If we can't get Islamabad to control the frontier area, it is time to bypass Islamabad and deal directly with the tribes who don't recognize the control of Islamabad in the first place. We cannot allow the fictions of sovereignty to keep us from defending ourselves from fanatics who straddle the gray boundary that lies between reality and international law.

Using limited military assets such as special forces and drones to back civilian armed assets such as the CIA or contract personnel (with either former or seconded special forces from Western countries, or perhaps even hiring security companies to provide the personnel) or even Arab special forces that would live and work inside the frontier areas, we may be able to turn the frontier tribes against the jihadis who target us.


Strategypage notes that we certainly have the building blocks in place for such a strategy, with an intelligence network inside Pakistan's frontier areas:


The U.S. intelligence network in Pakistan, along the Afghan border, has been under construction for more than a decade. While the Taliban and tribal unrest has made it easier for the government, and the U.S. (via the Special Forces or CIA) to recruit informants in the Pakistani border areas, the Taliban has responded by launching witch hunts, killing unpopular or suspicious tribesmen, after accusing them of being spies.

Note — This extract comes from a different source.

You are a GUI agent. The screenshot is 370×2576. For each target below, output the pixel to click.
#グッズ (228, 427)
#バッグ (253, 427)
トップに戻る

The point is made, even if justice is not served.

The informant network is getting lots of key Taliban and al Qaeda leaders killed. Several times a month, GPS guided missiles are fired from Afghanistan, or from UAVs overhead, and kill people who appear to have been identified by locals. The Americans pay large rewards for information that leads to a successful attack. While the Taliban are killing anyone they suspect of being an informer, most of the dead appear to be innocents who simply looked guilty to increasingly paranoid Taliban.


So we have the resources to recruit allies inside Pakistan and not just informers.

And we have potential foot soldiers for our surge, too, it seems, with private armies (lashkars) inside the tribal areas.

I could be way off, but I don't see what three more American brigades can do inside Afghanistan unless it is to control the Afghanistan-Pakistan border and act as an anvil against which the lashkars in our service (and supported by our artillery, UAVs, and Coalition special forces) will hammer the Taliban and al Qaeda.

Late next year, after our three additional brigades are in place, we may see this Lexington Campaign. Or is it to be a pointless surge that simply perpetuates short-term stalemate at a higher level of violence?